▶ [Assigned task] Could you print, exactly and without pictures, only the lines from the one with "Where should I" through the end of the records below?

----

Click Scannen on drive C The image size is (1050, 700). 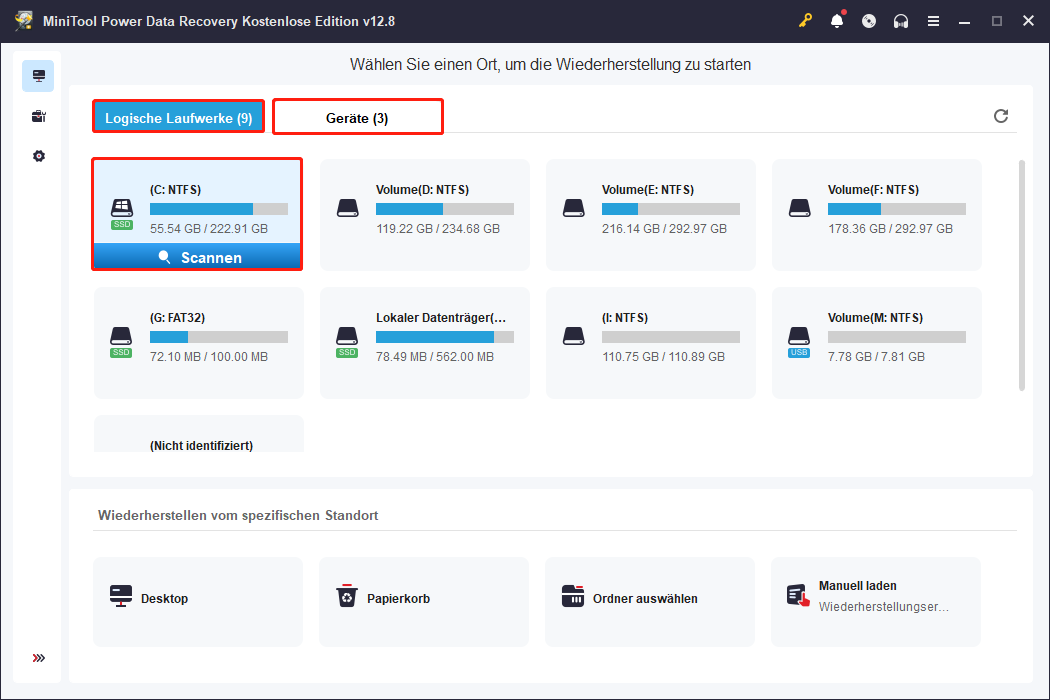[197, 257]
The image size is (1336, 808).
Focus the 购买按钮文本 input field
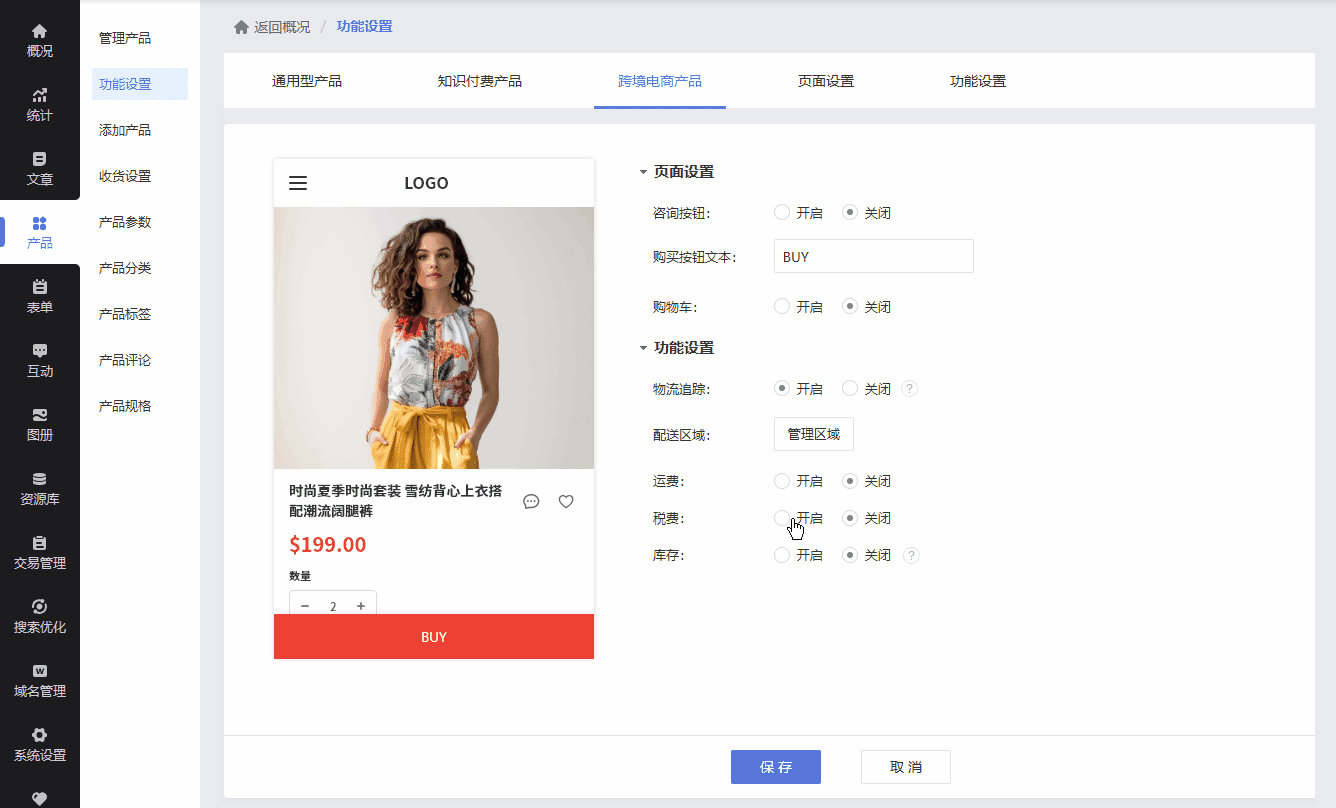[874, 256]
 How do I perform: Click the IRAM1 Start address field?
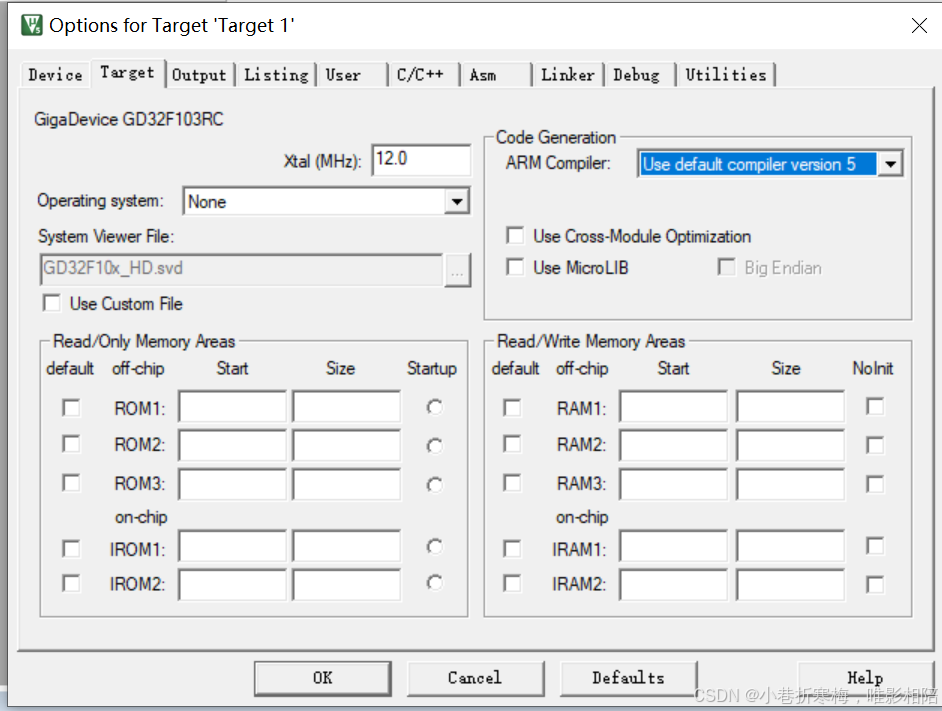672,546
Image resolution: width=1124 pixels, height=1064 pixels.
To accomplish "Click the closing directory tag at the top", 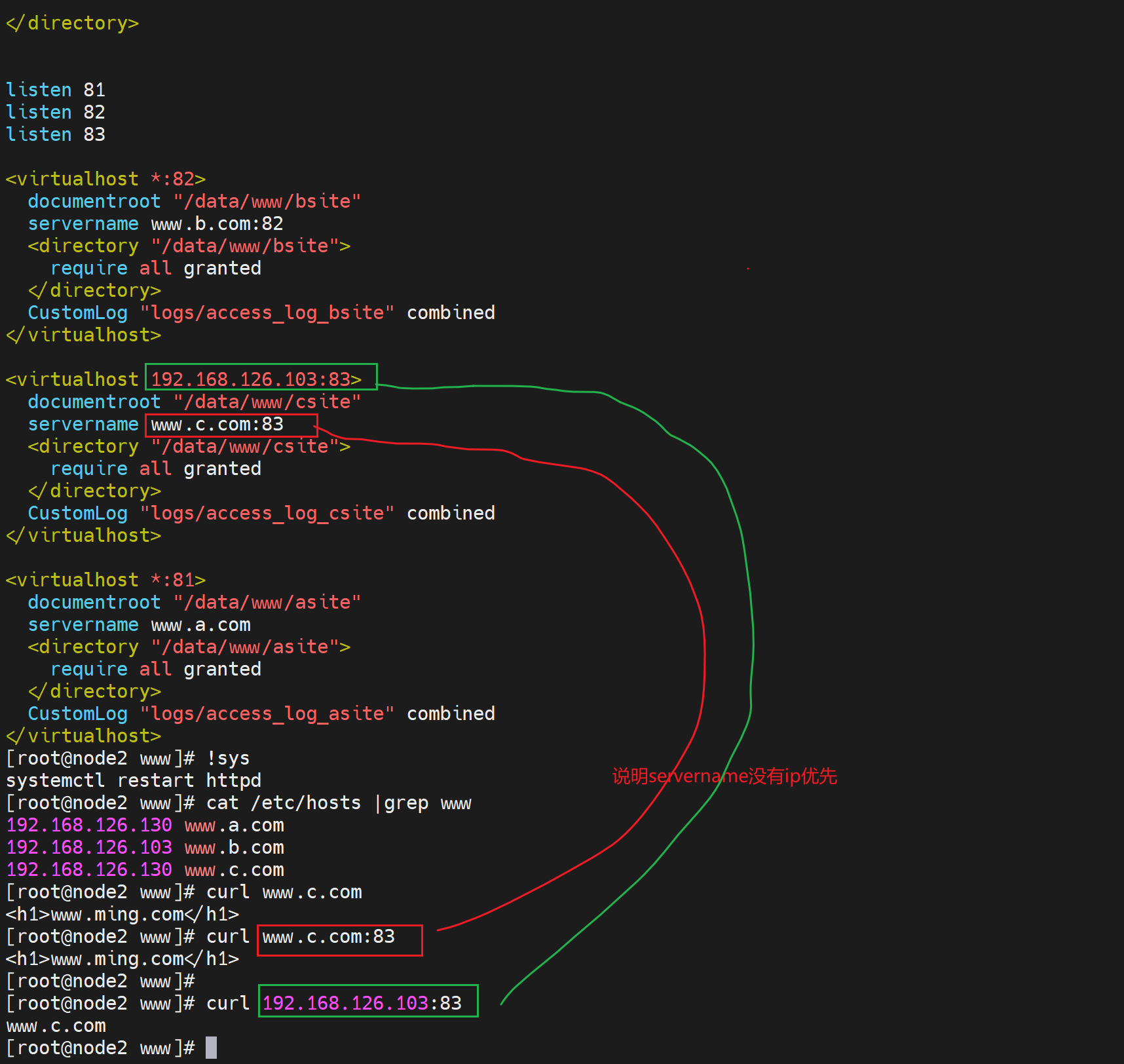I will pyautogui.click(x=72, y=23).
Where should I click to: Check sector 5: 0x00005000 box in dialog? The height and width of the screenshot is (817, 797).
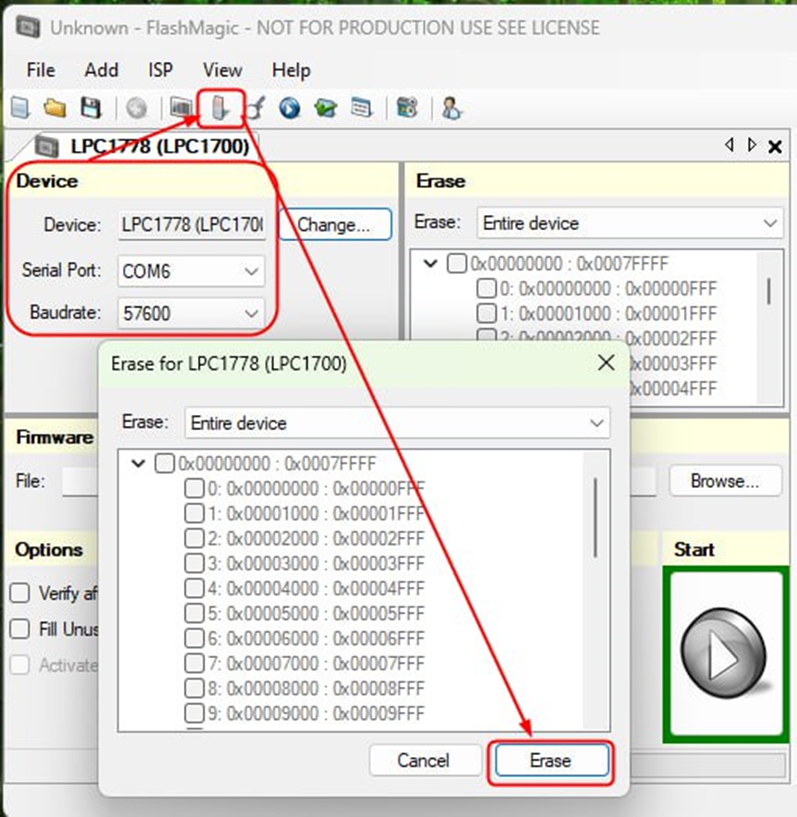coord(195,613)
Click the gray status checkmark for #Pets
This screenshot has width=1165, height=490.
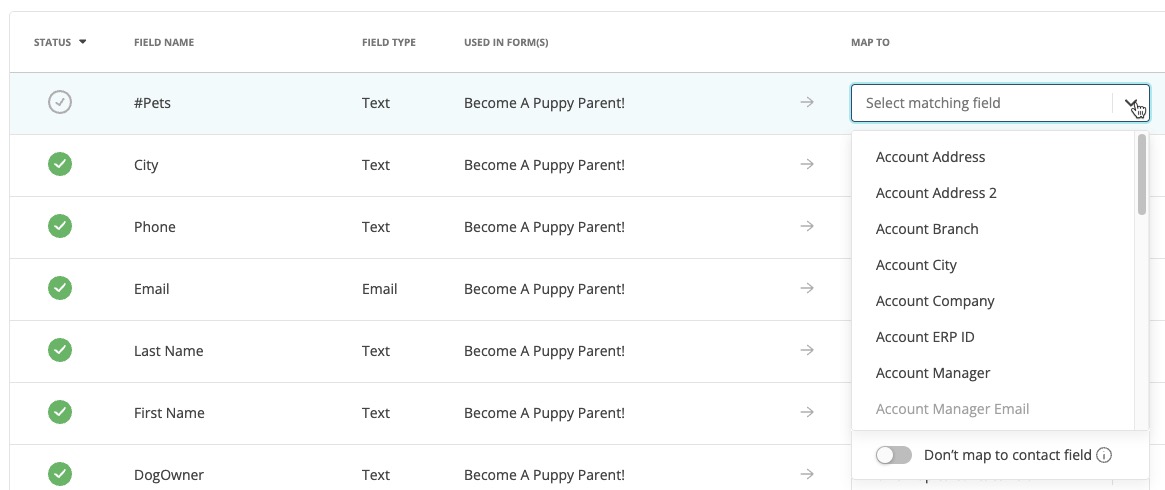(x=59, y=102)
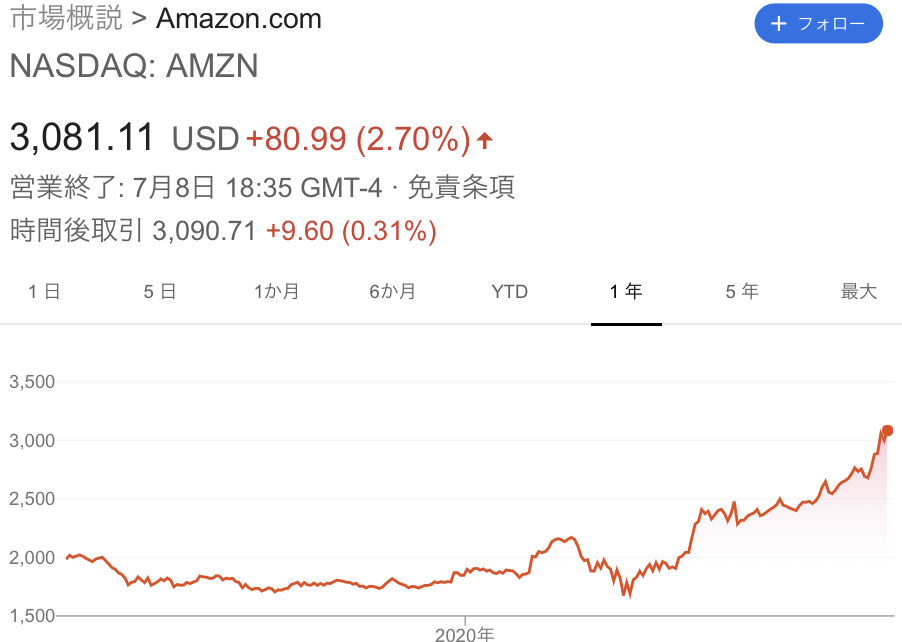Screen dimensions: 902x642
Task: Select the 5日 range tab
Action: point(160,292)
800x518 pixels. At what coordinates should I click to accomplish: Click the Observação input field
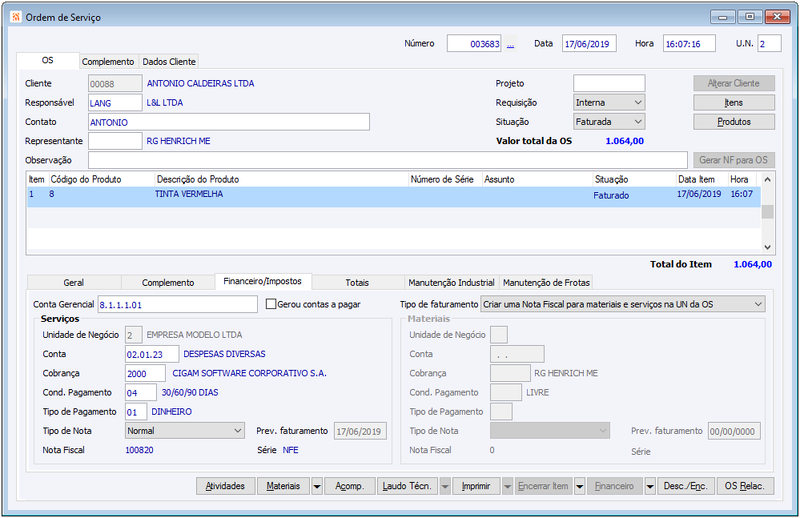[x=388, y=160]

----

▶ [Task solution]
Where should I click to: Check sector 5: 0x00005000 box in dialog? The height and width of the screenshot is (817, 797).
coord(195,613)
Click the gray status checkmark for #Pets
This screenshot has width=1165, height=490.
(x=59, y=102)
Screen dimensions: 902x642
Task: Select the 5日 range tab
Action: point(160,292)
800x518 pixels. At what coordinates should I click to accomplish: Click the Observação input field
[x=388, y=160]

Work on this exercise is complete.